(What you are asked to do) Put every line from the one containing "Tap the help icon beside 预计起飞" down to the one containing "Click the Moreirense", both included, into a Markdown table with a Number column for the row count and an Entry column for the line. Skip blank lines and leave the pictures out.
== Listed records ==
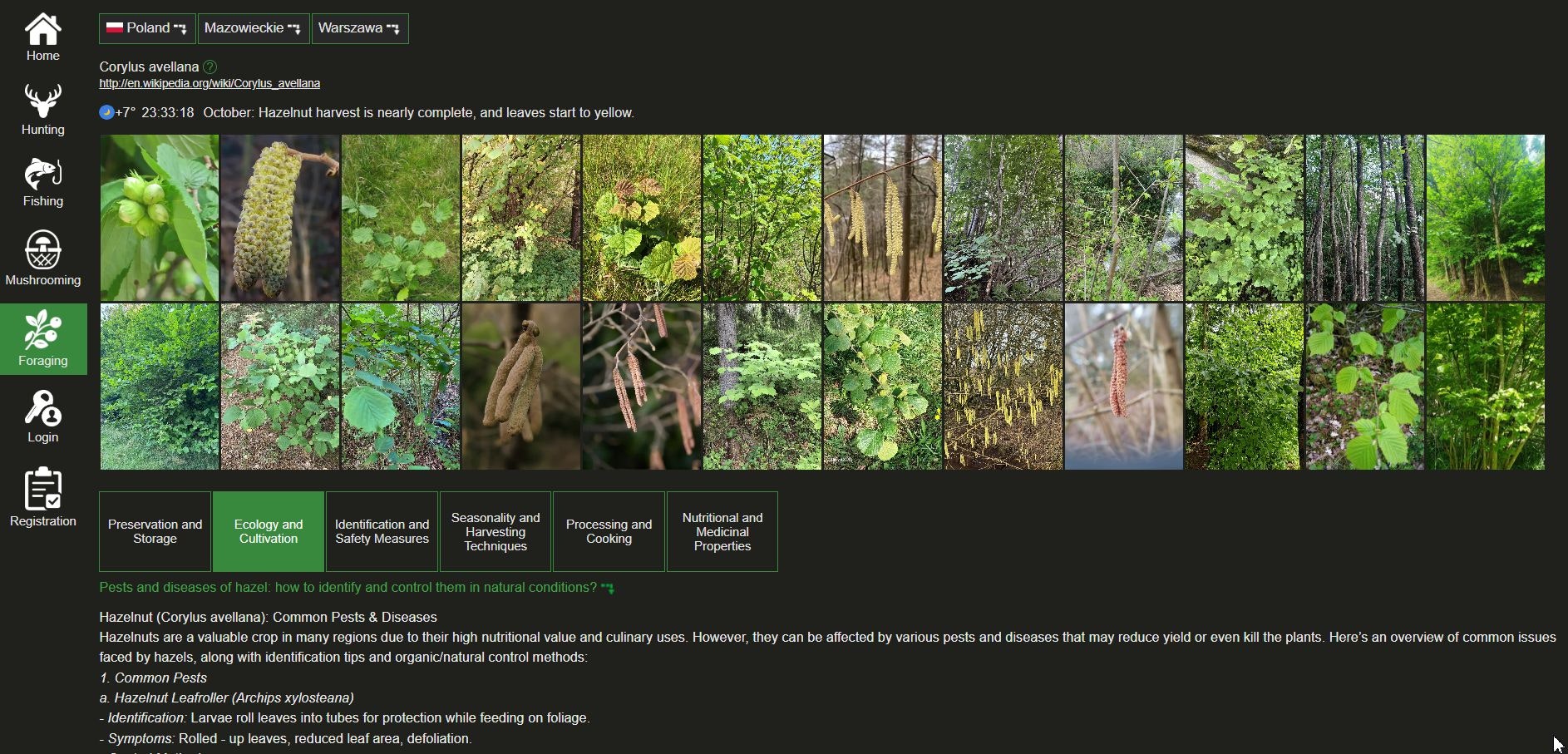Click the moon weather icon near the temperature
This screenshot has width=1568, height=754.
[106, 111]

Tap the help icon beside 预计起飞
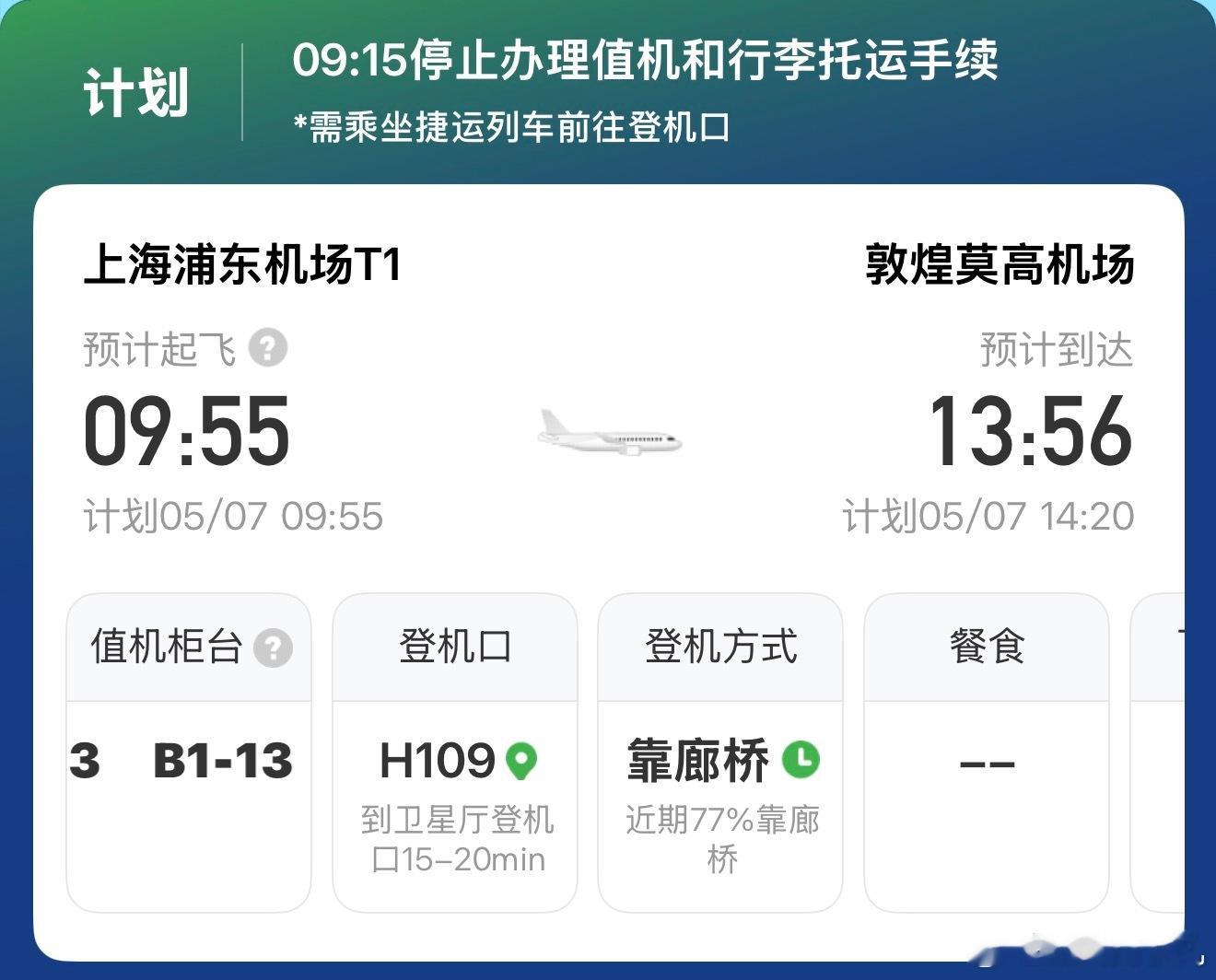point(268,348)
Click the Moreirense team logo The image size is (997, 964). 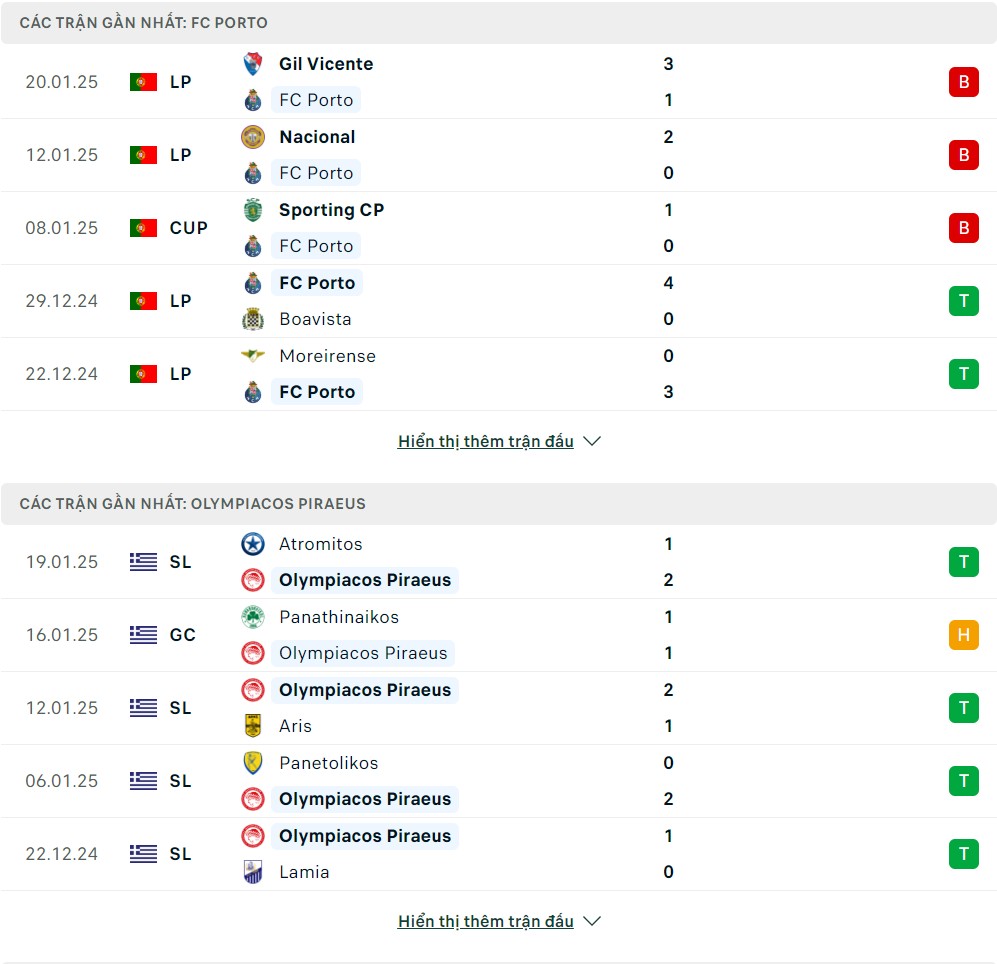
===
== Listed records ==
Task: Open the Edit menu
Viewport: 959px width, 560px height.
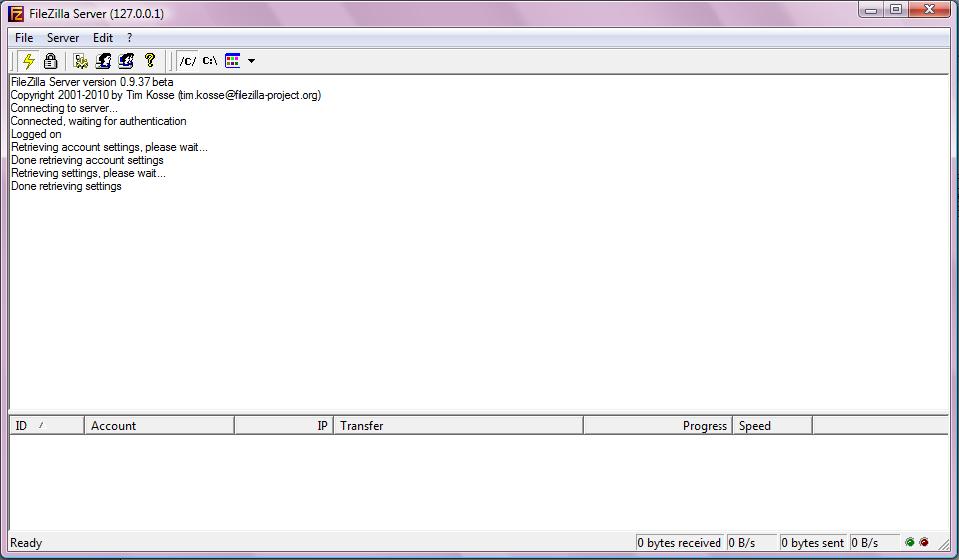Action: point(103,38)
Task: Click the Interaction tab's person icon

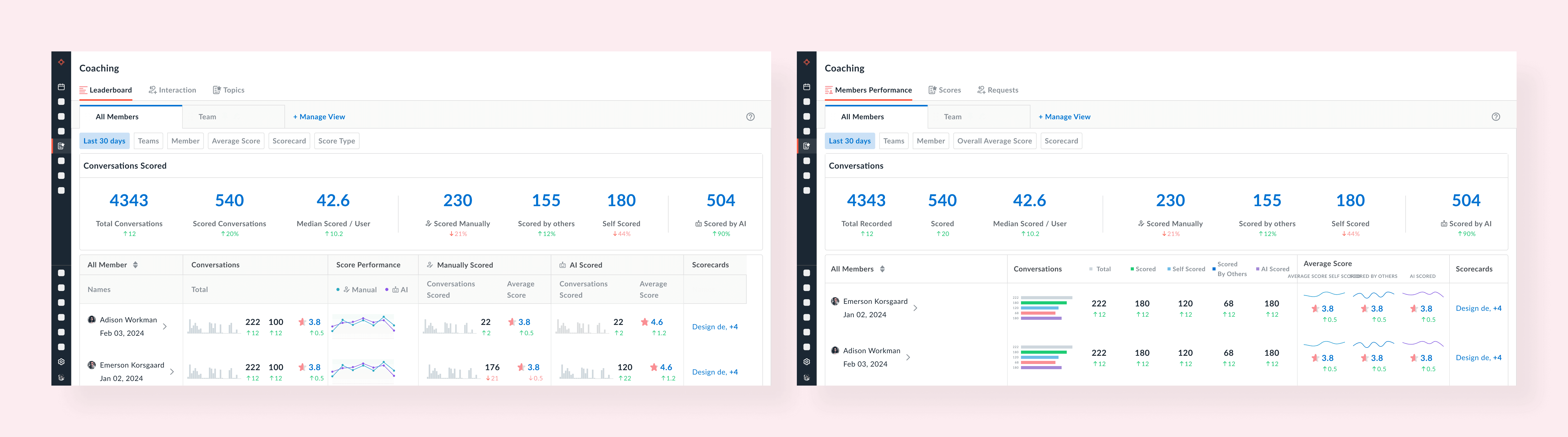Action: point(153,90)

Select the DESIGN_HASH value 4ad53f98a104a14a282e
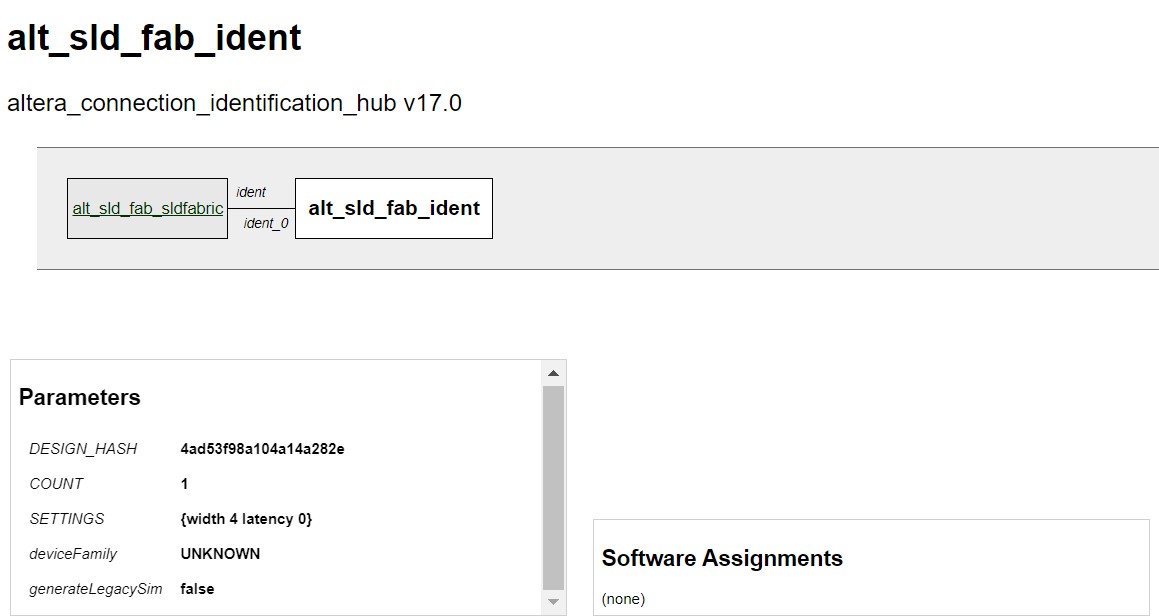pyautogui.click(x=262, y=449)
===
(Result of this exercise)
| Number | Entry |
|---|---|
| 1 | Tap the help icon beside 预计起飞 |
| 2 | point(268,348) |
| 3 | Click the Moreirense team logo The image size is (997, 964).  |